## Supplied material
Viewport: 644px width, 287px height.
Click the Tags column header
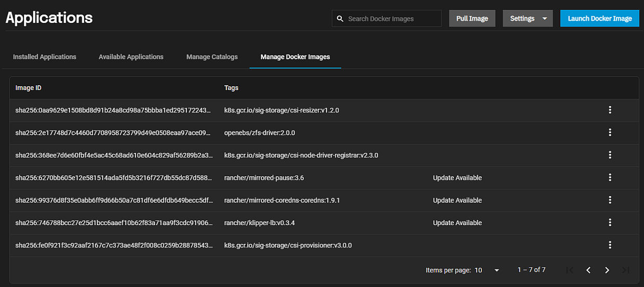[x=231, y=88]
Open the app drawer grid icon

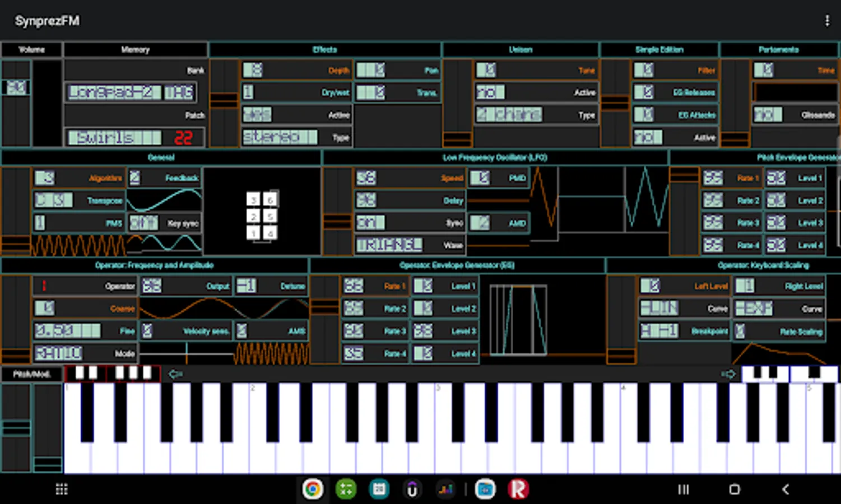pos(62,489)
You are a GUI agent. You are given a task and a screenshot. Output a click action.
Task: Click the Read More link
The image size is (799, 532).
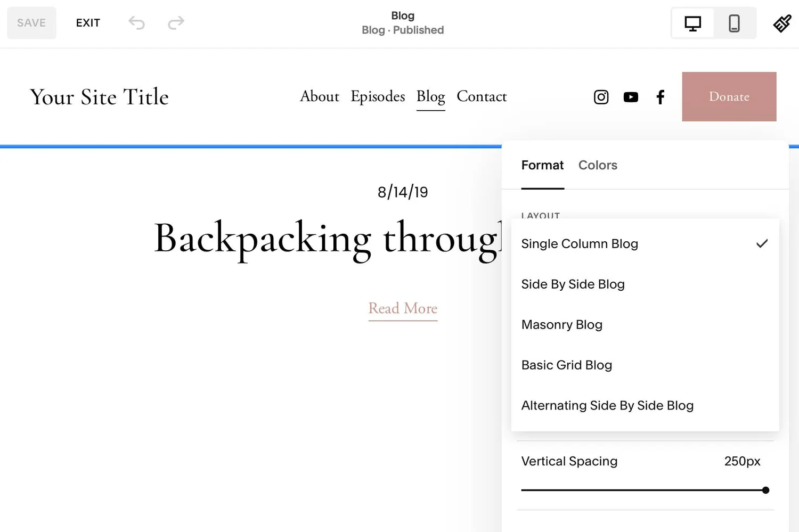coord(403,308)
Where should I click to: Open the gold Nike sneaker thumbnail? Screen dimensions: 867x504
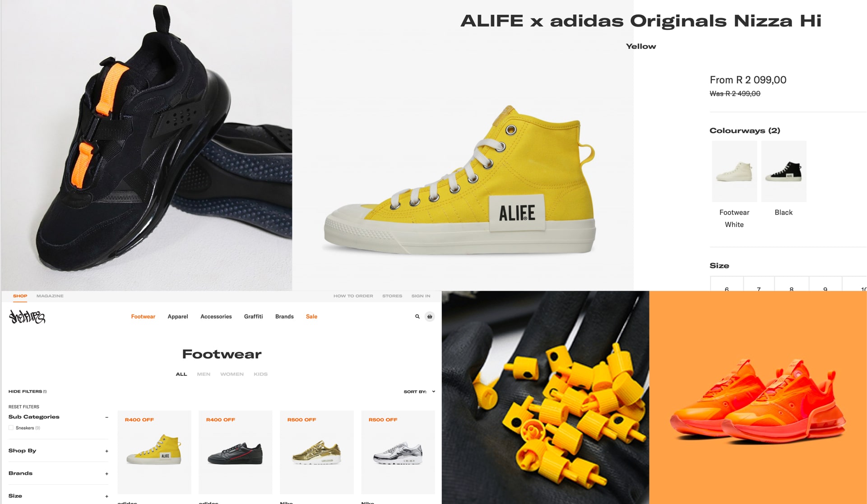pyautogui.click(x=316, y=452)
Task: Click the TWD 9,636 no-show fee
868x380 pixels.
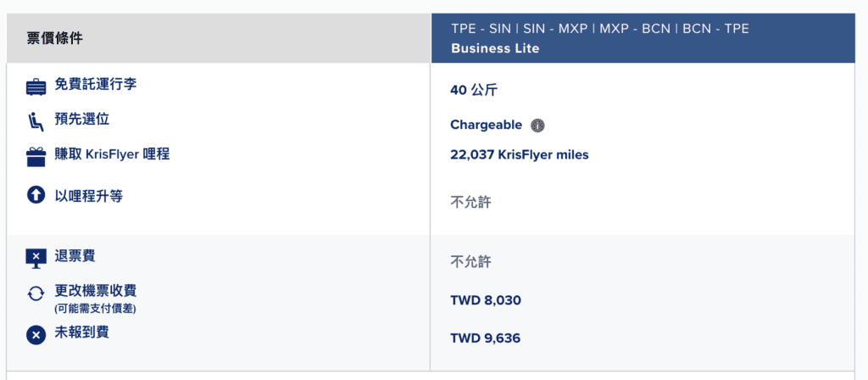Action: pyautogui.click(x=486, y=338)
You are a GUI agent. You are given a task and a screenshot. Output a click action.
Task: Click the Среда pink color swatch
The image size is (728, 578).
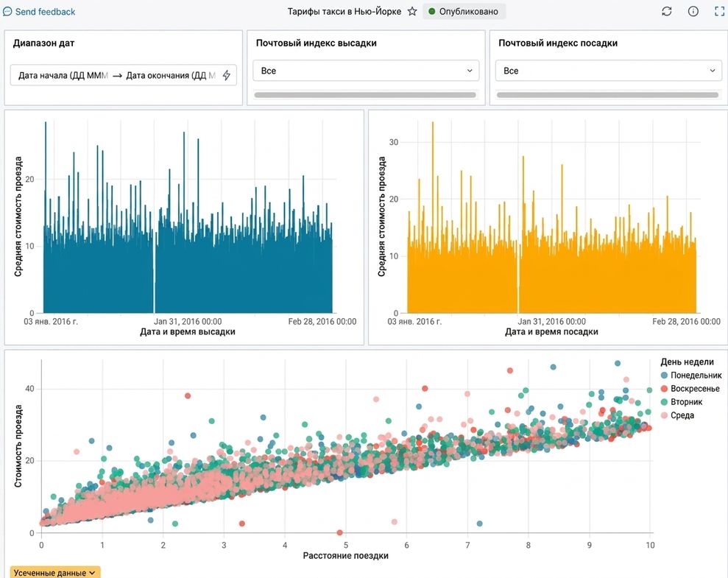coord(664,415)
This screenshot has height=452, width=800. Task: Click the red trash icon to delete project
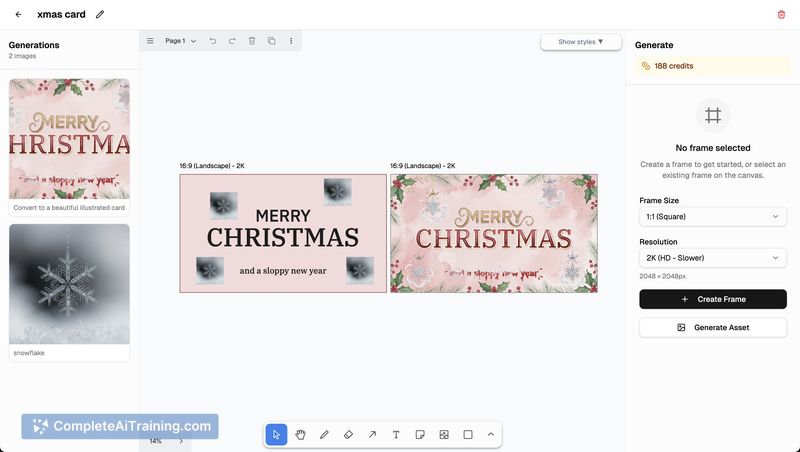(x=781, y=15)
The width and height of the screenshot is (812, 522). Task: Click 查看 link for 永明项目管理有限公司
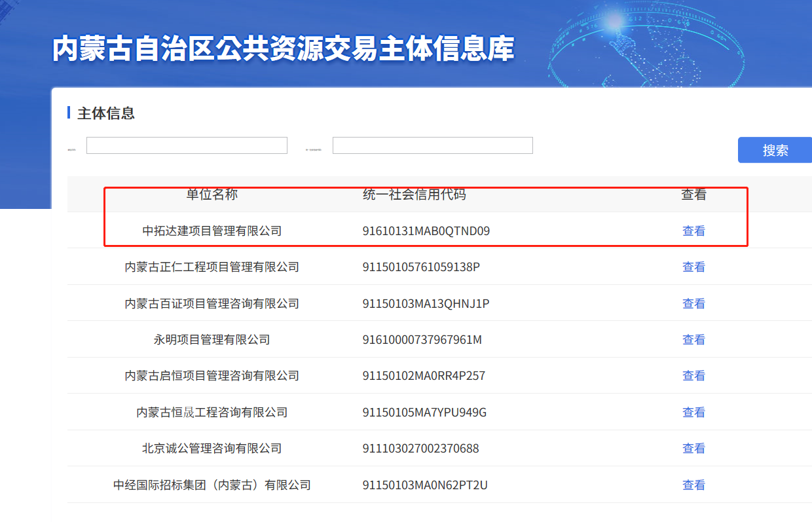[x=693, y=339]
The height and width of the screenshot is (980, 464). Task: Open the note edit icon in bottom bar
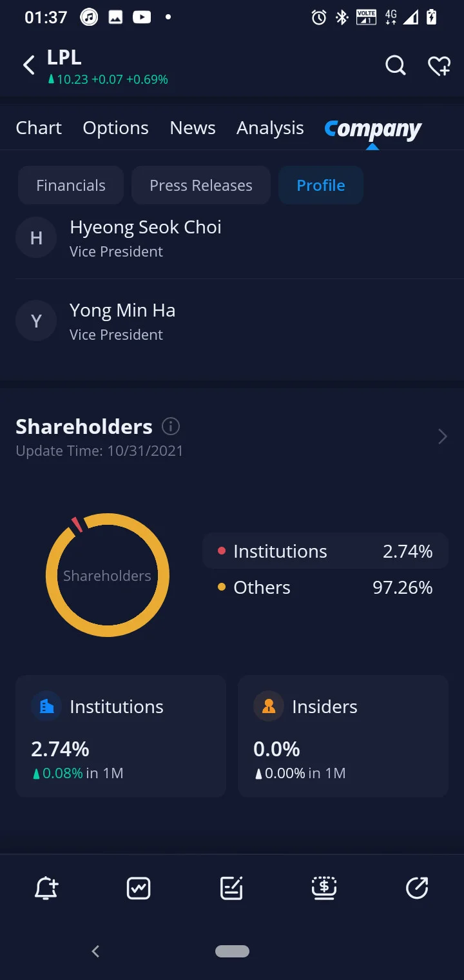pos(231,888)
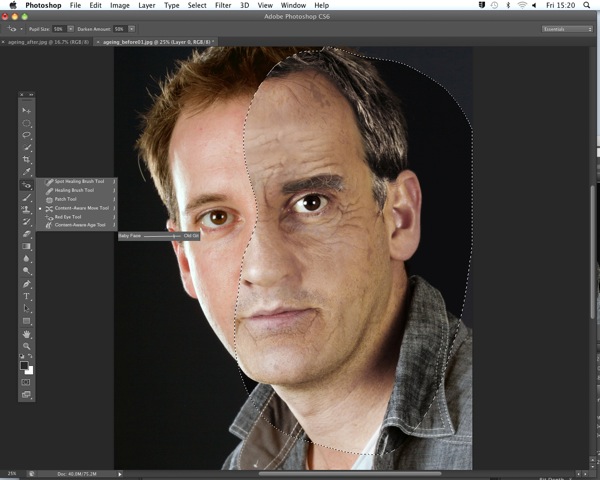Select the Crop tool
600x480 pixels.
(x=26, y=159)
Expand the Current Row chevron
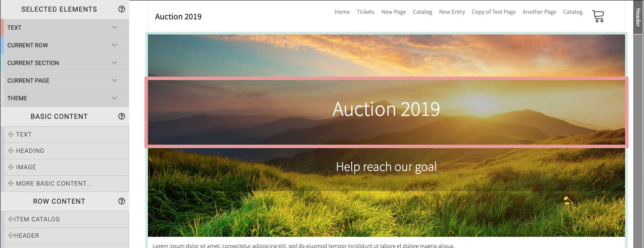 coord(114,45)
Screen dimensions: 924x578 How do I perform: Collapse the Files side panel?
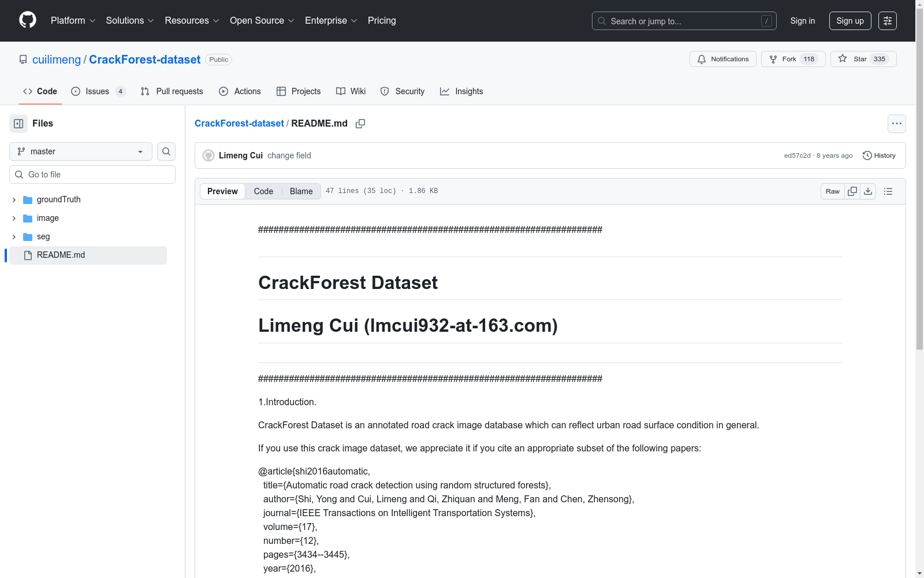[18, 124]
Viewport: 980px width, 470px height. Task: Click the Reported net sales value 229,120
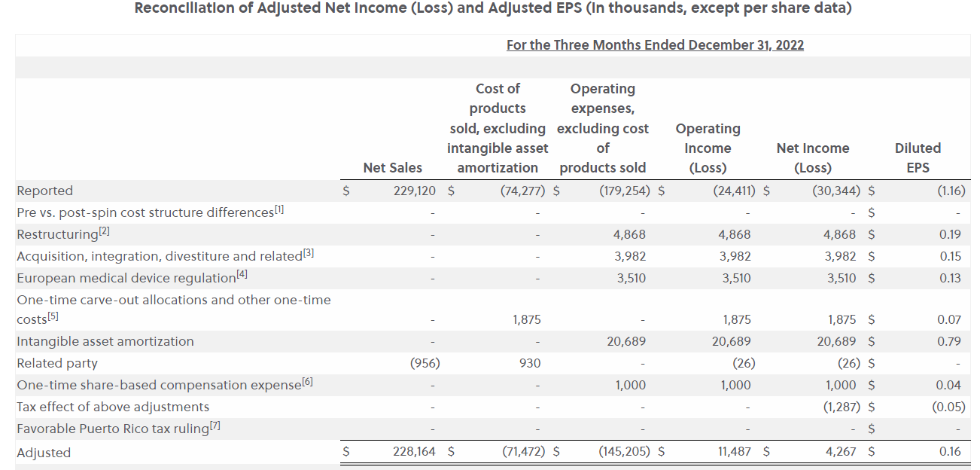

## How to complete this task
In the copy, include no pictures; transcribe every record above verbatim.

## Solution
Viewport: 644px width, 287px height.
Click the Tags column header
[x=231, y=88]
Open the app drawer grid icon

pos(62,489)
You are a GUI agent. You are given a task and a screenshot. Output a click action.
Task: Click the Read More link
The image size is (799, 532).
coord(403,308)
Where should I click to: Open the gold Nike sneaker thumbnail? Screen dimensions: 867x504
pyautogui.click(x=316, y=452)
Task: Click the TWD 9,636 no-show fee
868x380 pixels.
Action: pyautogui.click(x=486, y=338)
You are a GUI agent. You are given a task and a screenshot. Output a click action.
Task: Click the Среда pink color swatch
The image size is (728, 578).
coord(664,415)
This screenshot has height=452, width=800. Task: Click the red trash icon to delete project
(x=781, y=15)
The width and height of the screenshot is (812, 522). Task: Click 查看 link for 永明项目管理有限公司
[x=693, y=339]
The height and width of the screenshot is (980, 464). Task: Open the note edit icon in bottom bar
pos(231,888)
Select the Crop tool
600x480 pixels.
(x=26, y=159)
Expand the Current Row chevron
 coord(114,45)
Screen dimensions: 924x578 How do I perform: Collapse the Files side panel?
[18, 124]
Viewport: 980px width, 470px height. Task: Click the Reported net sales value 229,120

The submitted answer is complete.